During the 1918 pandemic, pregnant women were at particularly high risk. Statistics reported monthly from Buffalo, New York, show the extent of the tragedy. At the height of the pandemic in October 1918, premature births more than doubled, reaching 57 a month; stillbirths rose to 76, an 81% jump. In Massachusetts, the number of women who died during or right after childbirth more than tripled to 185. In a study in Maryland, half of all pregnant women who developed pneumonia died.
They were part of a particularly hard-hit demographic: this flu disproportionately affected healthy women and men in the prime of their lives, 20-40 years old. It also killed many children under five years of age.
This is not the case with COVID-19. While expectant mothers are at greater risk from infectious disease outbreaks and should take extra precautions, there is scant evidence that COVID-19 infection impacts childbirth, the growing fetus, babies or young children in the same way that the influenza pandemic did. COVID-19 is also far less deadly for young adults.
Better medical science
Today’s medical technologies are infinitely more advanced than they were a century ago. During the 1918 pandemic, medical researchers were debating whether the disease was viral or bacterial. Doctors didn’t yet know influenza viruses existed. Without tests or vaccines, there was limited ability to prevent or contain the spread.
There were few treatment options for those who developed pneumonia, a common complication: antibiotics were still years away, and mechanical ventilation wasn’t available.
Today’s innovations allow us to rapidly detect outbreaks, inoculate large numbers of people and better treat severely ill patients. Scientists were able to sequence the COVID-19 genome within seven weeks of the first reported hospitalized case in Wuhan, China, enabling rapid development of tests and identification of possible targets for treatments and vaccines.
Word of caution
While these factors give cause for optimism and it is unlikely that COVID-19 will take as many lives as the 1918 H1N1 pandemic, that event offers important cautionary lessons.

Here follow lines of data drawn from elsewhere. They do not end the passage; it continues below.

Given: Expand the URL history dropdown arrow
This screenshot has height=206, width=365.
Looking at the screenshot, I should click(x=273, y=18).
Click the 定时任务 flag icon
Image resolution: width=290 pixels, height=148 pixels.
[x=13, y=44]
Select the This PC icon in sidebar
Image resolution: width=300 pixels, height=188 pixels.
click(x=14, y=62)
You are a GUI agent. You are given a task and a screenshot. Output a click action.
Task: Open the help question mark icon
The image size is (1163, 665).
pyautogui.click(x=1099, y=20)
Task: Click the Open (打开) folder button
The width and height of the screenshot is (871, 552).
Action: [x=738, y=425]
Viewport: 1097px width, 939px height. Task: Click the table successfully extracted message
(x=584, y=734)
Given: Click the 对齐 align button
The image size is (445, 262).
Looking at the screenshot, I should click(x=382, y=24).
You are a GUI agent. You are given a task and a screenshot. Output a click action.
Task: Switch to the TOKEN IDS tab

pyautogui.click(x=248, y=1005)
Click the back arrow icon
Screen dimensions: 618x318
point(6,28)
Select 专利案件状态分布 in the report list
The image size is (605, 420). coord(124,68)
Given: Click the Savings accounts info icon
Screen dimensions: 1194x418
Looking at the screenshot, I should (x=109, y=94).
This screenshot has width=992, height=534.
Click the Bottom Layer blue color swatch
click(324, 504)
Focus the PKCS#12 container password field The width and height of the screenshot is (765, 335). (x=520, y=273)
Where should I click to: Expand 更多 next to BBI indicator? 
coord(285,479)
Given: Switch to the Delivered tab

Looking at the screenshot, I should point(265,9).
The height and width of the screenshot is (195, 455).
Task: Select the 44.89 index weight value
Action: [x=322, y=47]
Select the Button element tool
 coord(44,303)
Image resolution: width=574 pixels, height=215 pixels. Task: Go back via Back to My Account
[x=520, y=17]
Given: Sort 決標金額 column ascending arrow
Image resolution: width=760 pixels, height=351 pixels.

Depending on the location and timing, influenza pandemic infections came in waves, each ranging from a few weeks to a few months. The timing and duration of these spikes was influenced by transportation routes, overcrowding and social distancing measures. In some places, the pandemic dragged on for two years.
Recent data shows that globally, rates of infection are on the rise. But the fact that there is hope in the form of a possible vaccine is an indication of the vast progress humanity has made in the century since the outbreak of the influenza pandemic.